Mi sedetti, abitudinariamente, sul cesso e mi affacciai sul mondo per mezzo del mio fedele ministro. Niente di nuovo, o di particolarmente fuori posto, se non il fatto che il numero dei miei amici era lo stesso del giorno prima. Sollevai un sopracciglio, ed aprii le chat: tutta la conversazione con l’altro me non c’era! Dovevo averla eliminata durante la notte, e aver revocato l’amicizia, ma era possibile? Non era molto più plausibile che fosse stato un sogno? D’altra parte, ripensandoci lucidamente, mai avrei potuto essere accettato da quel profilo, mai avrei potuto accettare la mia richiesta di amicizia, né tanto meno, e questo forse è ancora più allucinatorio, avrei potuto chattare con me stesso. Mai più, pensai, avrei potuto accedere a quel profilo: l’unica chiave di accesso era stata perduta. Metri cubi e metri cubi di dati, centinaia e centinaia di contatti, chat, foto, ricordi, informazioni utili e fuorvianti, post, canzoni, idee ed opinioni, mie, tutte mie, mi erano per sempre precluse. E non solo a me, il mio pensiero andò a tutti coloro che non avevano saputo del cambio di profilo, chissà quanti hanno scritto a quel me irrecuperabile, chissà chi si sarà sentito offeso dal silenzio, chi invece si sarà preoccupato. Chissà chi vedrà per la prima, e magari unica volta, quel profilo, sicuramente si farà un’idea di me che non corrisponde alla realtà, un’idea non aggiornata e parziale.

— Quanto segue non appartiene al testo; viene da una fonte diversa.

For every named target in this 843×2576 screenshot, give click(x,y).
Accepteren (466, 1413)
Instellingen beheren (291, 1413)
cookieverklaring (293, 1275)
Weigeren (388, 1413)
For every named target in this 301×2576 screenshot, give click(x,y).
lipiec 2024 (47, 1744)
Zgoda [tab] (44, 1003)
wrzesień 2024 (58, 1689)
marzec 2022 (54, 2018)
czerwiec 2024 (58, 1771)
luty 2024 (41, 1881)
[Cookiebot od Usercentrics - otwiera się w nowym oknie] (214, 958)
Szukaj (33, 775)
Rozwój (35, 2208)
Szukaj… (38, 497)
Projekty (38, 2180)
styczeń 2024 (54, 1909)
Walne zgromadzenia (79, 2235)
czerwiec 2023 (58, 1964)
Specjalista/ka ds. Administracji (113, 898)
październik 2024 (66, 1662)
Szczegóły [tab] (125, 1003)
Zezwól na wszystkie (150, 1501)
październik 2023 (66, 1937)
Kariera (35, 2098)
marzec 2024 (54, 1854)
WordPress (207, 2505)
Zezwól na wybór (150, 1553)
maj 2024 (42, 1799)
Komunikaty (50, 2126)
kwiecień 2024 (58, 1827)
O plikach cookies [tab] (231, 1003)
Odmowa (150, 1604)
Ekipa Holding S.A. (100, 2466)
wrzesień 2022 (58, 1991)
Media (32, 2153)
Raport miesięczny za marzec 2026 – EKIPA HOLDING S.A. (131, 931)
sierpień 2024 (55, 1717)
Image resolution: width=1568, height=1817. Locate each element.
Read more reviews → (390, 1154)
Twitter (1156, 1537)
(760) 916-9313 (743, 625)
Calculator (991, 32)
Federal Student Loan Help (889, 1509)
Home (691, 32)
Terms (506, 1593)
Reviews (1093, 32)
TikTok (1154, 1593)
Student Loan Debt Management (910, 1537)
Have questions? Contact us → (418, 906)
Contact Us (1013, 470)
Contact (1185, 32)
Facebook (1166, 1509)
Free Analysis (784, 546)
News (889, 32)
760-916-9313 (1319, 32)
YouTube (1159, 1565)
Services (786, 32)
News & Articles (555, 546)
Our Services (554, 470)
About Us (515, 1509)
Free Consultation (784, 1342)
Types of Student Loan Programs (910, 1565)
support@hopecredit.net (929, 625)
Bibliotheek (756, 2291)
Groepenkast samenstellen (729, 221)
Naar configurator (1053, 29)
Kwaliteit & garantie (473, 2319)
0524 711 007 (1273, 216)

Il giorno prima non avevo riflettuto in questi termini. mi ritrovavo sdoppiato. Fui pervaso da un senso di inquietudine, volevo chiudere quel primo profilo ormai alla deriva, ma mi resi conto che anche questo era impossibile, per farlo avrei dovuto accedervi prima. Per dare inizio all’autodistruzione dovevo essere in pieno controllo del sistema, cioè soddisfare il requisito che se soddisfatto avrebbe reso superflua la decisione iniziale stessa.
Il resto del giorno lo passai girando meccanicamente per casa, come uno di quei robot piatti e circolari che spazzano al posto nostro.